GIVEN TASK = Count the lines in the entries below that contain the word "Click" and reply with only that number.

DATASET RECORDS =

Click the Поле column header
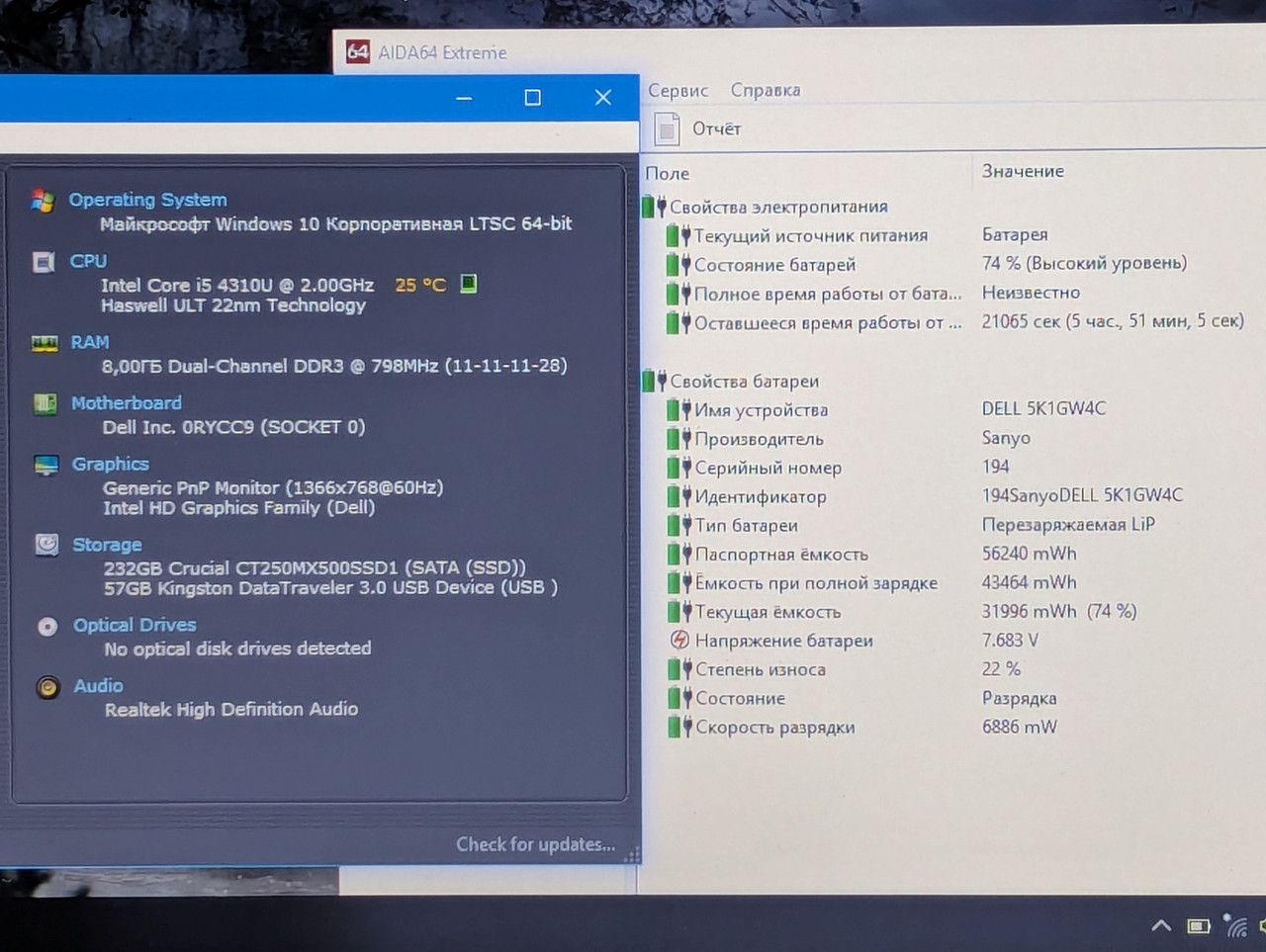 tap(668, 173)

* * *

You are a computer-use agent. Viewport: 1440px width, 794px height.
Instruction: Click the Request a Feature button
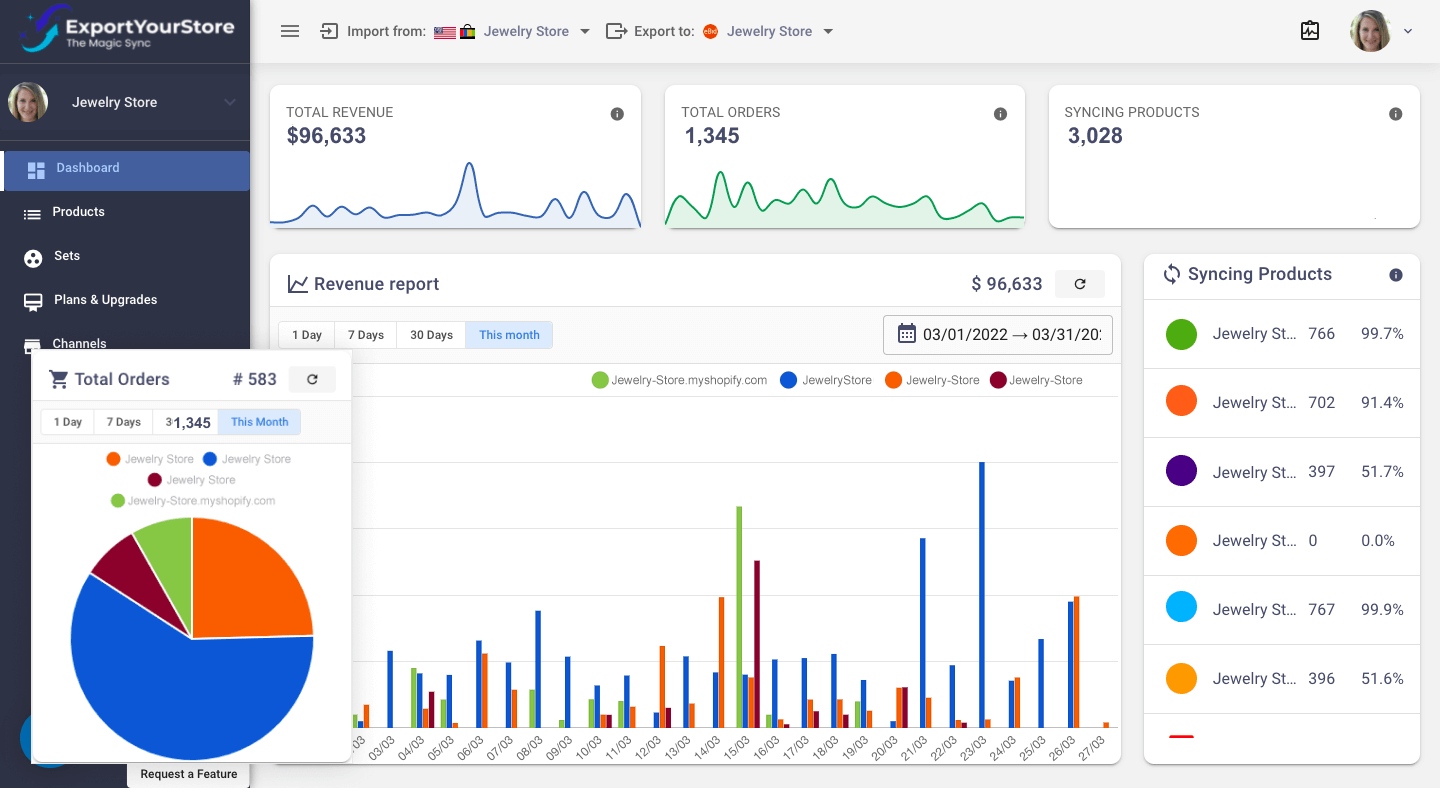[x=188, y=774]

COMPLETE RESPONSE = 2